Heidi, are you asking about contact (leads/customers) management, or content (website/blog) management?


----------



## ProWallGuy (Apr 7, 2007)

premierpainter said:


> The best....Market Sharp. Look into it, you will be very pleased.


$60 + a month? Yikes, kinda pricy if you're not a large company.


----------



## premierpainter (Apr 17, 2007)

ProWallGuy said:


> $60 + a month? Yikes, kinda pricy if you're not a large company.


I think that the software was like $4k. Yes expensive, but it does the trick. The monthly is for online. We don't have that. 
It is made for "larger" companies with a large database of customers. Smaller company, I would go with QB Customer Manager.


----------



## premierpainter (Apr 17, 2007)

Just saw it online, $4,995 for the Pro but it goes all the way down to $1,200. 
We have the Pro....unfortunately


----------



## WarlinePainting (May 22, 2011)

ProWallGuy said:


> Heidi, are you asking about contact (leads/customers) management, or content (website/blog) management?


Sorry about that. yes, contact management


----------



## ProWallGuy (Apr 7, 2007)

premierpainter said:


> I think that the software was like $4k. Yes expensive, but it does the trick. The monthly is for online. We don't have that.
> It is made for "larger" companies with a large database of customers.
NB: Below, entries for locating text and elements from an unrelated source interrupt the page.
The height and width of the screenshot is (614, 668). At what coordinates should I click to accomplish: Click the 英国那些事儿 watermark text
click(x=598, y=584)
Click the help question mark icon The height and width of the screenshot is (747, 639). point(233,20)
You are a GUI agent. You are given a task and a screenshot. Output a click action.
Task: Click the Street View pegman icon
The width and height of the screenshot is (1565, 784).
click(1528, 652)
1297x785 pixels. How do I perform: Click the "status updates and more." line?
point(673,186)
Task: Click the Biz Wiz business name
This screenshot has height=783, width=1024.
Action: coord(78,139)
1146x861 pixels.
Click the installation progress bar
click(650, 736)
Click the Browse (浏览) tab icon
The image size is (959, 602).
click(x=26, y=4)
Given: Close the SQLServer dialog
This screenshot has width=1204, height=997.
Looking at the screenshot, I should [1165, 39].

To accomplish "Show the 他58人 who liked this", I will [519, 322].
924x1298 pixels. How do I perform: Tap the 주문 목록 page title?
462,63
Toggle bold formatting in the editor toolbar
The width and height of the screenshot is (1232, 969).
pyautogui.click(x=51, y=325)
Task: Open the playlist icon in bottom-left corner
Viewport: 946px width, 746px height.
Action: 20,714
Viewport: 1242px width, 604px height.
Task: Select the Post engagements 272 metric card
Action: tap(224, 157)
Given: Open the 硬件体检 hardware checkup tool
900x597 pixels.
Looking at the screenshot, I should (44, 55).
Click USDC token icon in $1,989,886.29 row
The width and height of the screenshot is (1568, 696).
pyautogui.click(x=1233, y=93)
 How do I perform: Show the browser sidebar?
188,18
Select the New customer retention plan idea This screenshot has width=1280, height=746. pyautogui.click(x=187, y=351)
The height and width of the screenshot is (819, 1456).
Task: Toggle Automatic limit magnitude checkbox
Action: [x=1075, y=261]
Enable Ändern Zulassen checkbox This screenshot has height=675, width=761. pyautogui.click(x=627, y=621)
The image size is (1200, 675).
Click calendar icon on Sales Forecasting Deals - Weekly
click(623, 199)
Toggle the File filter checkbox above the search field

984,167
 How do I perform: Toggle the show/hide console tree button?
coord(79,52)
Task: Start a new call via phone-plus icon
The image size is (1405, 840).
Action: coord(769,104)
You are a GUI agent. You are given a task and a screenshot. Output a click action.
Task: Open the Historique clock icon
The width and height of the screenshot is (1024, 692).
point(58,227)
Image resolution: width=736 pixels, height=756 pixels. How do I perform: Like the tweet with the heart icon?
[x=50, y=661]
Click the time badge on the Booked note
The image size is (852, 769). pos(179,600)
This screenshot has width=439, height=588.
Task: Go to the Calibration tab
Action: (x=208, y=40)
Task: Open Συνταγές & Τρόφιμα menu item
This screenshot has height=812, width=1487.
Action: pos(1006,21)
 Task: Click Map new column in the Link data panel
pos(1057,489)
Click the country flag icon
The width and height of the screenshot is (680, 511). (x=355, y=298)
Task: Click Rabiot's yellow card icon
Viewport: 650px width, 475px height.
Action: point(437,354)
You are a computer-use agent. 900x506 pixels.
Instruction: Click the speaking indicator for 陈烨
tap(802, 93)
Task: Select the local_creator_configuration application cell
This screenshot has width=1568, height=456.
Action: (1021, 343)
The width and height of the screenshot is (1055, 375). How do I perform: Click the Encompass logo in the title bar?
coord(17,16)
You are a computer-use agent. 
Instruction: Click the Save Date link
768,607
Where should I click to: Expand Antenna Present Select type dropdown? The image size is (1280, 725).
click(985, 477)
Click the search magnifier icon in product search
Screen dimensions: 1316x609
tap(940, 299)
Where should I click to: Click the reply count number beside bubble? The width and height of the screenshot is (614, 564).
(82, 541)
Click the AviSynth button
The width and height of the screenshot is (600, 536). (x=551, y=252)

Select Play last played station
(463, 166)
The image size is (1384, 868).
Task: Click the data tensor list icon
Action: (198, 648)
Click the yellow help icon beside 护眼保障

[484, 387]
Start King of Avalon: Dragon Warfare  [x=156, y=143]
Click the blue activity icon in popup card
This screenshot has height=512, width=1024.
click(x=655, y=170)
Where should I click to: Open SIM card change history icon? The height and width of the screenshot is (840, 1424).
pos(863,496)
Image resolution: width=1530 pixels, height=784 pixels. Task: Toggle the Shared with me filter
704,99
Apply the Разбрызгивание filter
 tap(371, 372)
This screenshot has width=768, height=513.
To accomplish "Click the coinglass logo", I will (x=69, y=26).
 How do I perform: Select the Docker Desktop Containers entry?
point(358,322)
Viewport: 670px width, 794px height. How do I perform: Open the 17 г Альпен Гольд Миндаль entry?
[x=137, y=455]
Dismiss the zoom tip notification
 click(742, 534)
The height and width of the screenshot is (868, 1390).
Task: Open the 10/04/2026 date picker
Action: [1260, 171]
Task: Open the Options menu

Smaller company, I would go with* QB Customer Manage*r.


Back in 2005, I got a free copy of the QB Customer Manager software. A lot of people complained about it, but I liked it due to its simplicity to use, and it did what I wanted. 
Does QB still promote their CRM software? Is there a new version of it out? Is it still a viable piece of software or have they quit producing it now? I googled around for it but couldn't find any info.


----------



## premierpainter (Apr 17, 2007)

^Not sure, we don't use it after getting Market Sharp.


----------



## George Z (Apr 15, 2007)

We had Zoho CRM, it is very inexpensive but too much for our size.
Now we use Pipeline Deals. It seems to be simple and inexpensive.
I know there are a few paint contractors using it. 
Yes, cloud based.


----------



## John's Painting (Aug 24, 2011)

http://www.act.com/

I haven't used it personally but a very good friend of mine who is a painter swears black and blue that it's one of the best purchases he's ever made.

He said it took a bit to get his head around it but once he got it he hasn't looked back!


----------



## y.painting (Jul 19, 2009)

I use ACT! on a PC - Track all leads info/follow-ups/email marketing/syncs all QB data via QBSales


----------



## y.painting (Jul 19, 2009)

Here's a screenshot of things I track (well, used to for a long time). It took me about 20-25 hours to learn everything and set things up/customize.


----------



## WarlinePainting (May 22, 2011)

Thanks for all the feedback guys.

Does Act integrate at all with Quickbooks or only their own accounting program. Act is an option for me because I used it for years so no big learning curve. Disadvantage is they are only PC and I am on a mac but I use Parallels to run Quickbooks so it is doable.

I looked at Pipeline but didn't like that it is only Cloud based. Anyone using Daylite?


----------



## y.painting (Jul 19, 2009)

Heidi, like I said above - you have to use something like http://www.dblinkup.com/ or http://www.qbsalesdata.com/ to fully integrate qb and act.


----------



## aaron61 (Apr 29, 2007)

act...............


----------